Thanks for your long reply!

We are still discussing about updates. I know it's a concern for many even if I think that, when the tablet is operated with good practices, it could last for many years, particularly if it's used predominantly for sailing. For my part, I have 3 apps (Navionics, Sailgrib for routing and an anchor alarm) and for the rest, I mainly store PDF files (technical guides, instructions manuals, etc.). When it comes to checking emails, searching the Internet, listening to music, I use my smartphone. I used till last year an Android 4.42 rugged tablet and it was still working well with Sailgrib and Navionics*. And I never had any bug or security issue.

(* Now, Navionics is functional starting with Android 5.1)

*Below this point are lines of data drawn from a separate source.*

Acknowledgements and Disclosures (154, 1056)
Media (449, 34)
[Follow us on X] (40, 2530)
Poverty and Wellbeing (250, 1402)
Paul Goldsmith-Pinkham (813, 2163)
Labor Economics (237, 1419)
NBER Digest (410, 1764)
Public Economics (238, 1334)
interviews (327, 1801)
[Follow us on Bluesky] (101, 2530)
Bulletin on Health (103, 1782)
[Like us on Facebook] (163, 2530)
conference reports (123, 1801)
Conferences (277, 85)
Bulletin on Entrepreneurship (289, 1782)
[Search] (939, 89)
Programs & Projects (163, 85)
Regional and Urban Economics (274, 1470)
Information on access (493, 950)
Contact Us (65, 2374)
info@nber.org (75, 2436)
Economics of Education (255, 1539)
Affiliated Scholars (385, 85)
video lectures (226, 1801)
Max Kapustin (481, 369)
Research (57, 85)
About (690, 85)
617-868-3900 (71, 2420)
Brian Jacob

We don't intend to allow custom ROM flashing, but it could change in the future (it's technically possible), if we think it would help our clients. This project is coming from our personal experience and our passion for sailing, more than just for business, so we'll try to keep that in mind (and I would be so pleased to meet sailors using our tablet all other the world in 5 or more years).

You're right, the Samsung Galaxy Active Pro gives a better benchmark. The price with 4G LTE is upper (about 750 ). And as I want an autonomous device, I'd like to keep 4G (for my part, I sail mainly in the Channel Islands, usually anchoring without any WIFI, and I need to have access to weather and currents gribs).
Galaxy Tab screen is bigger, but not really sunlight readable (550 cd/m2). I know that a 10inch screen would be great, but price is going too high I think. I'd like to stay under 700 for the official price, taxes included. But the crowdfunding's early buyers will be able to buy it for less than 550 .
Till last year, I used a 7inch tablet without problem (and no other screen, just paper charts). I asked to some ship chandlers in France and they said that 5" and 7" chartplotters represented more than 60% of their sales (in numbers, not in value ).

I hope to have answered your questions. I know this tablet is still a compromise (above all to keep a good price), but I wanted to focus mainly on the 3 more important specs for sailors, in my opinion: sunlight readable screen, long life battery and accurate GPS (we chose a good quality GPS chip from Ublox, a well known Swiss supplier).